● Source material:
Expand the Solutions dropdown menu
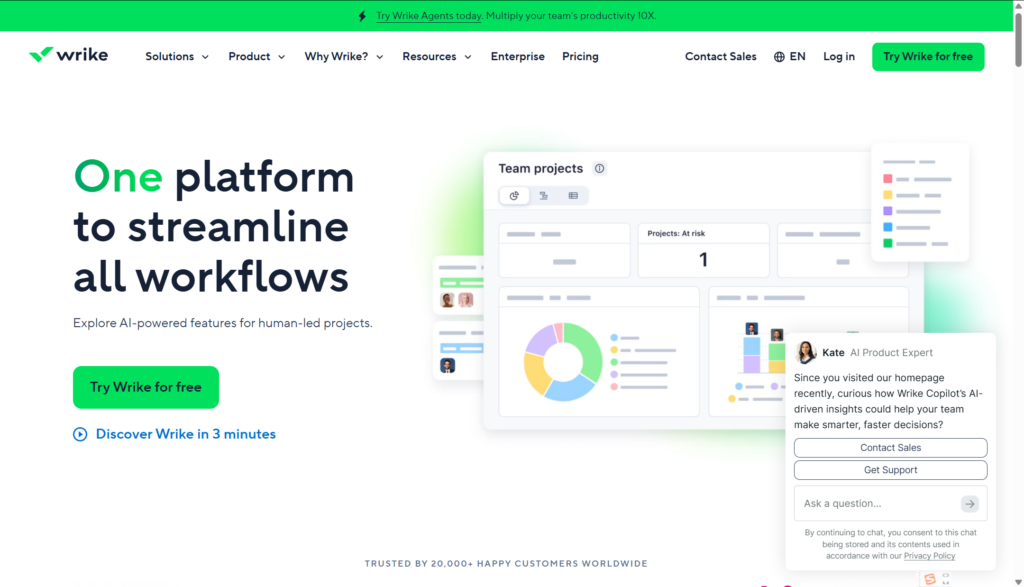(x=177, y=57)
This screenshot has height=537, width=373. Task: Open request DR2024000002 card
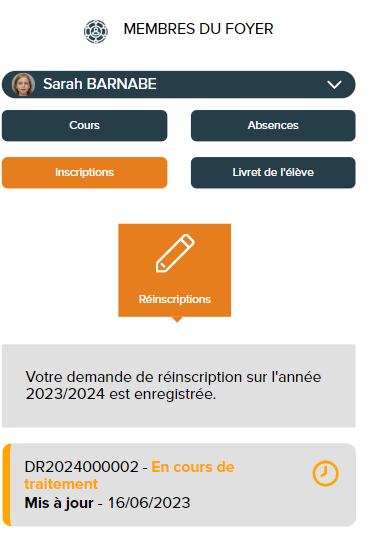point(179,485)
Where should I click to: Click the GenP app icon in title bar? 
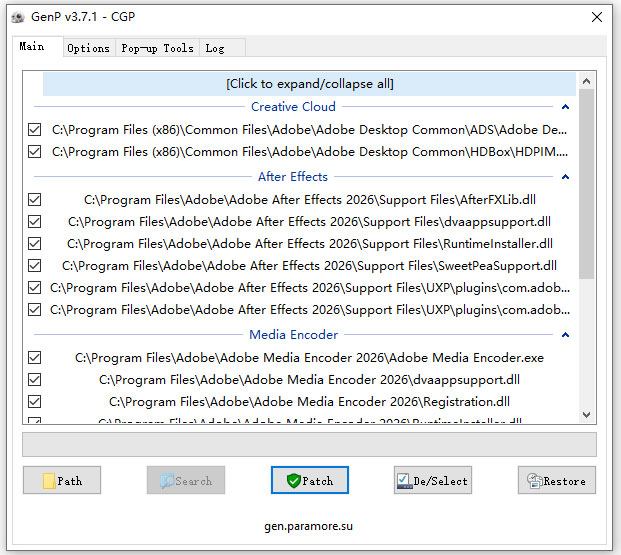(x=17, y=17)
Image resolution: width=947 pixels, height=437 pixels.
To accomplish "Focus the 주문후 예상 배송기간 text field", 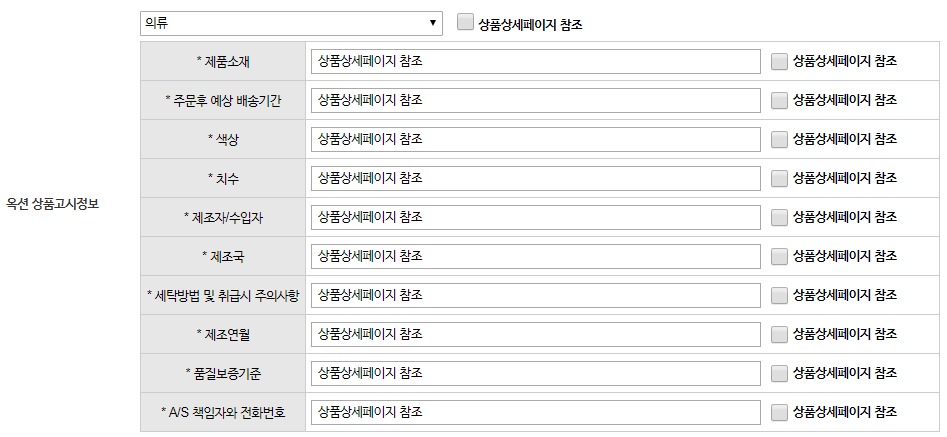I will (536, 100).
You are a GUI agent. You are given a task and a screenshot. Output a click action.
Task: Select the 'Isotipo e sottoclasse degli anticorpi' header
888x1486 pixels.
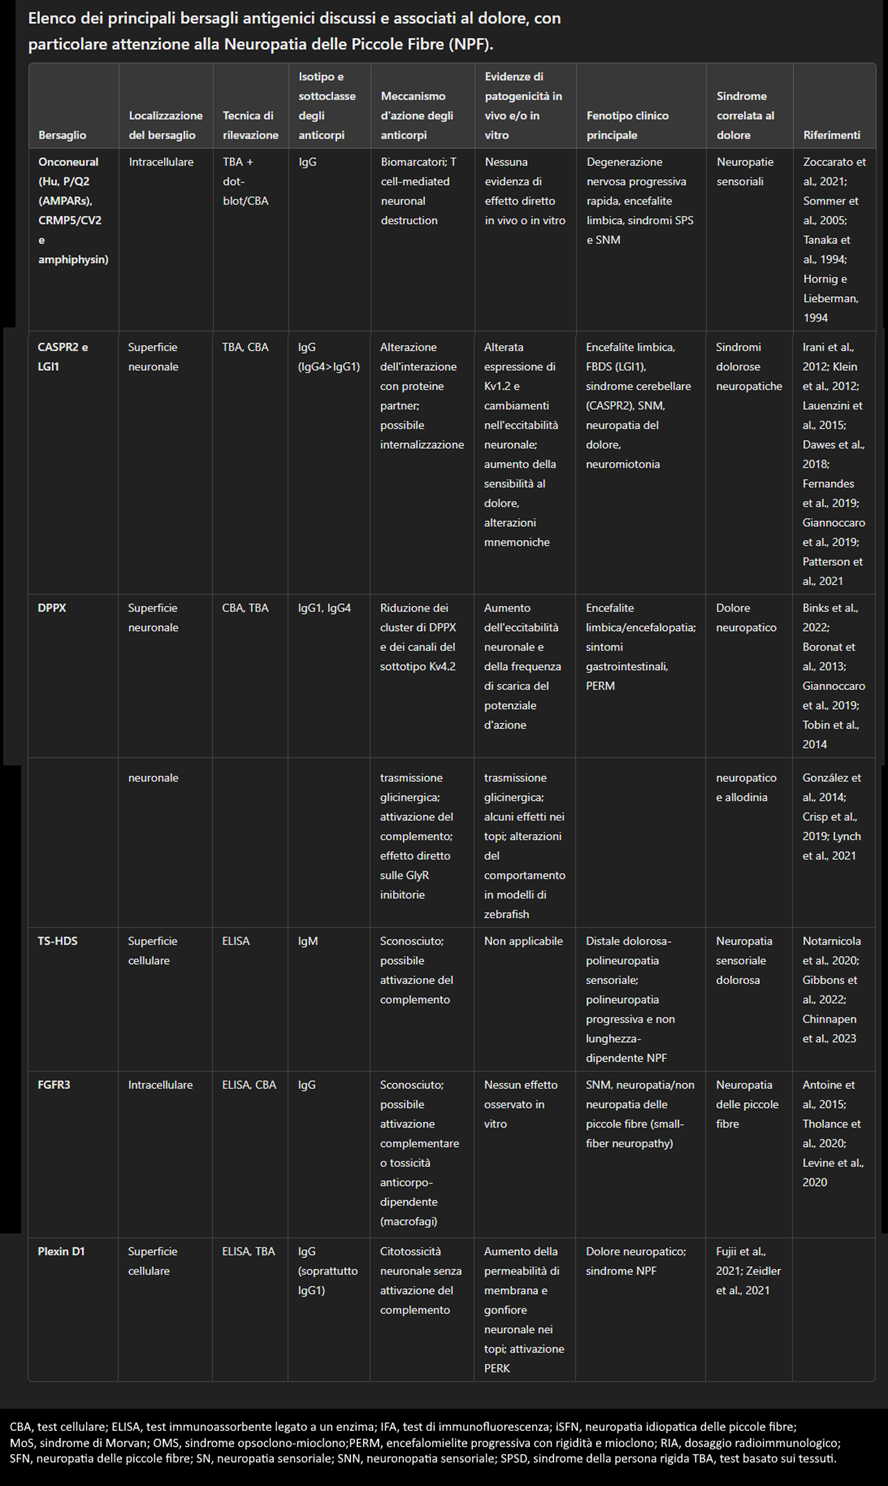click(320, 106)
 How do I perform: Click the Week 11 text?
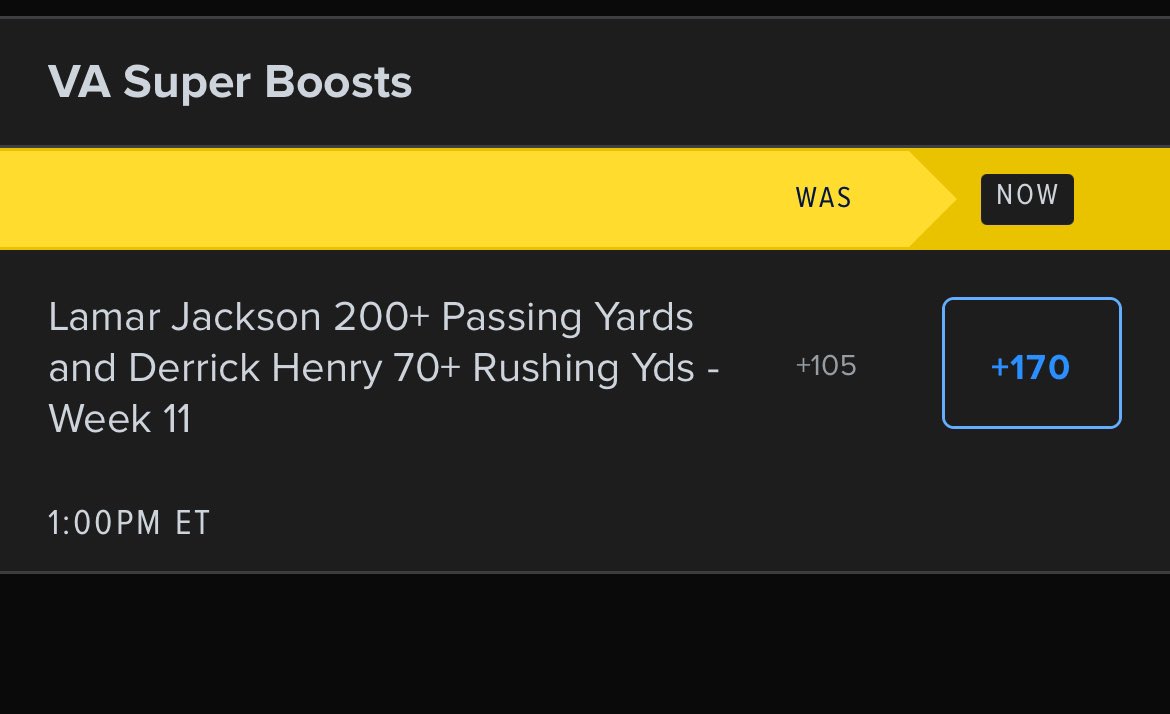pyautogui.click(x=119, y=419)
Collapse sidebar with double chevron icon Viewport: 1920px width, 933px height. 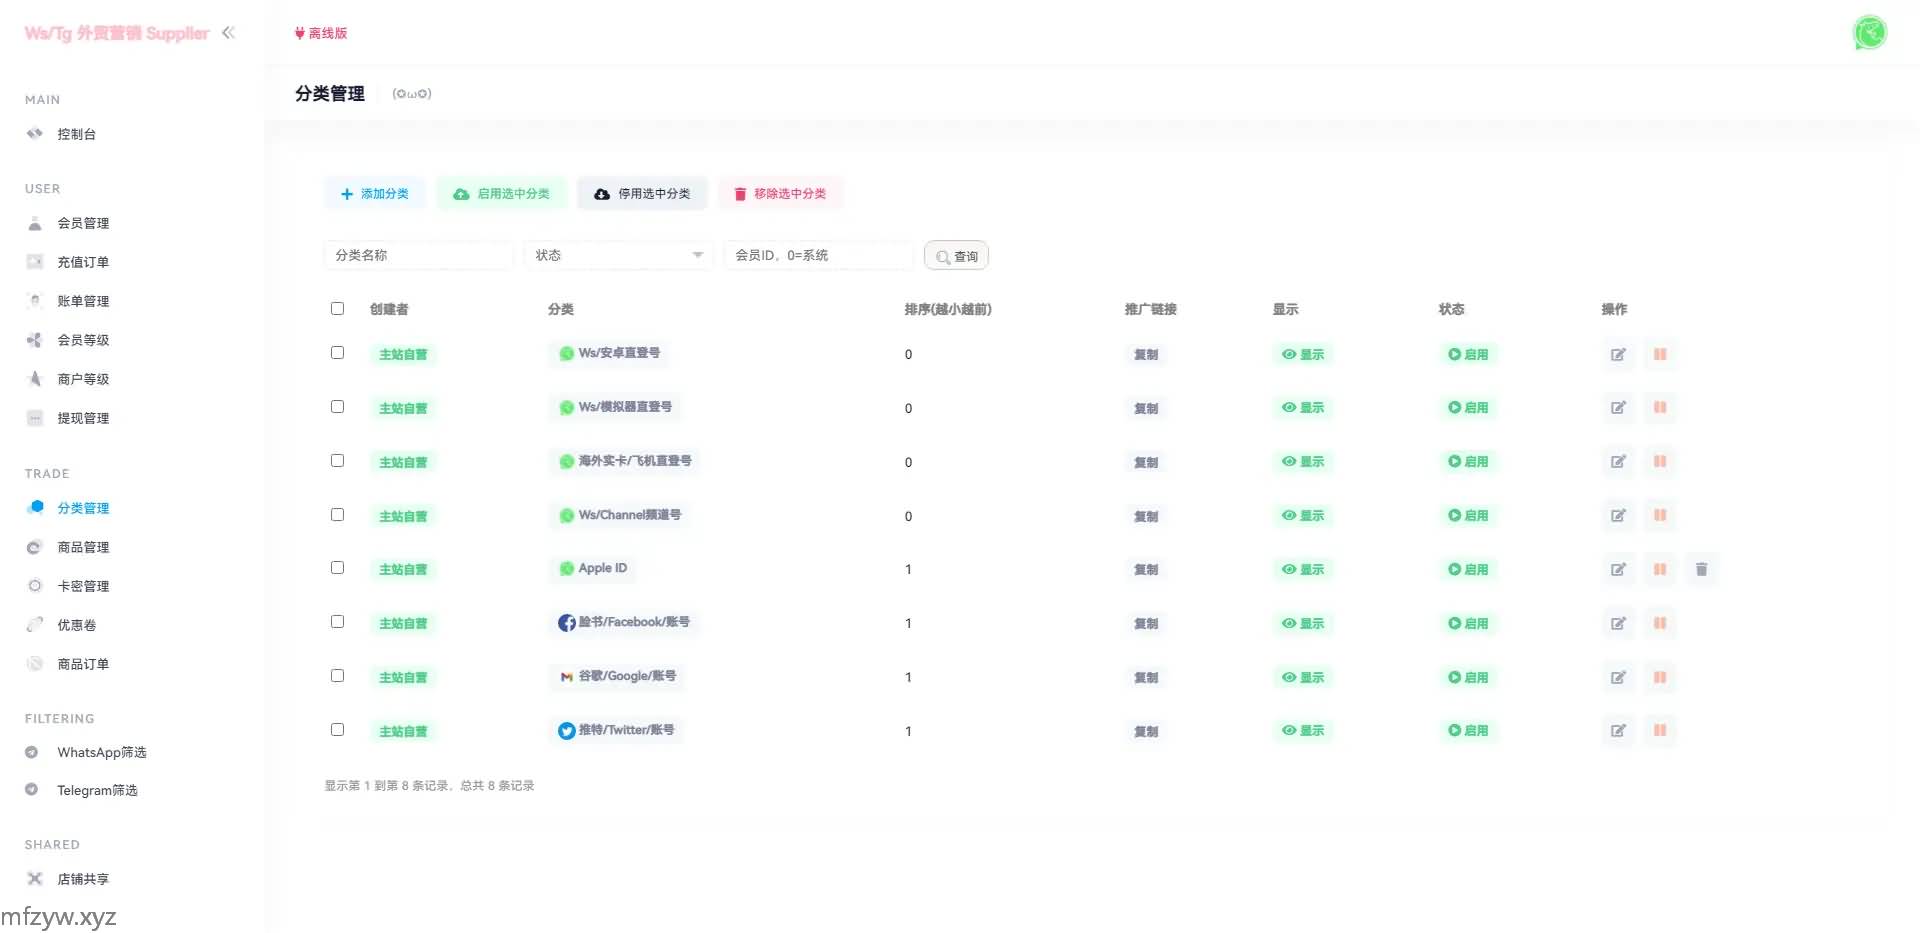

● What needs to be done:
Show each line of the rows above that contains the word "pixels", and copy those lines in full.

● Answer to the problem:
Image resolution: width=947 pixels, height=437 pixels.
888x1486 pixels.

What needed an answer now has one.